Casino earnings are up quite a bit year over year, but that's including an acquisition. If you back it out, they are slightly down, although there were a few credible explanations like a one-time positive last year and an especially bad month on the Casino floor. With lots of small bettors playing tables and slots that's unusual, but I guess it can happen.
After the recent $5 million rights offering, it is looking to spend $10 million on a number of improvements that should generate very good returns by improving the properties. In the words of the CEO (emphasis mine):
Yes, the returns, each of these obviously we had returns which we shared with our Board, and we'd share them with you too, but our lawyers would have a heart attack, and we like our lawyers, so we don't want to do that. But I think the worst of them was about a 20% per year return cash-on-cash, and the best of them were probably higher than that and some potentially higher, but a lot of it is guesswork. Like the ferry boat, for example, I think has a very high return. But we're going to put a little ferry boat in to carry 10 cars, it goes across the Ohio River to a bunch of people that today takes them almost an hour to drive here, and with the ferry boat takes three minutes. And so it's pretty clearly a plus, but trying to figure out how big a plus you can get numbers all over the place. I mean, that thing could pay for itself in a year, or three years, or five years.

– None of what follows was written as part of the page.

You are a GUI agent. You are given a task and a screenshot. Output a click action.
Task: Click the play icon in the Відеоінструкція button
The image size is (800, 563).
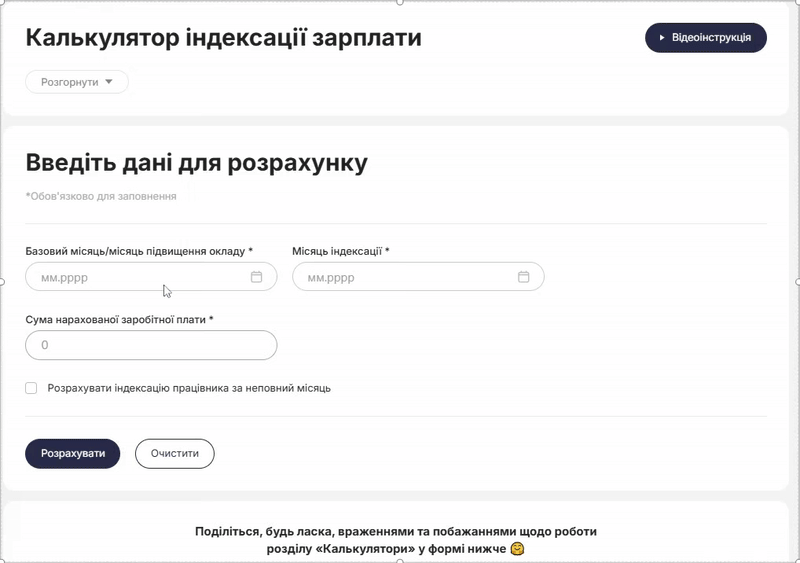[x=662, y=38]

If returns are close to the low end of the range projected by Lee, the company is now well on its way to achieve $25 million in EBITDA. A very interesting prospect given its current Enterprise Value of $130 million. The CEO also reiterated that target:
If you go back to last quarter, Chad, we talked about hitting a $25 million EBITDA figure in the next couple of years, and we haven't really wavered from that thinking. We want to hit four times total leverage. And if you think about net leverage, we're a turn less than that. We'd be at somewhere in the ballpark of three times net leverage if we hit $25 million of EBITDA. And we feel very good about our chances of hitting $25 million.
It still seems credible to me Full House Resorts can achieve $25 million in EBITDA especially given the improvements it is making with bars, entrances, swimming pools, renovations, Christmas decorations, installing RV parks and a ferry.
When it gets there, the company will be able to deal with 50% of its debt that it pays 13.25%+ interest on. This debt is now eating up a large slice of each quarter's cash flow, but that's going to change and the equity will look much better by that time.
Then, there's some optionality with Full House trying to move excess gaming capacity from the Rising Sun (about 2,000 positions) elsewhere in the state. The company figures it can put in another 1,200 slots or tables in another location if it is permitted to do so under its current license but at a different location. We'll see if it happens.
Not every quarter can be a great success, but things are still happening under the new management team, and I keep betting on it.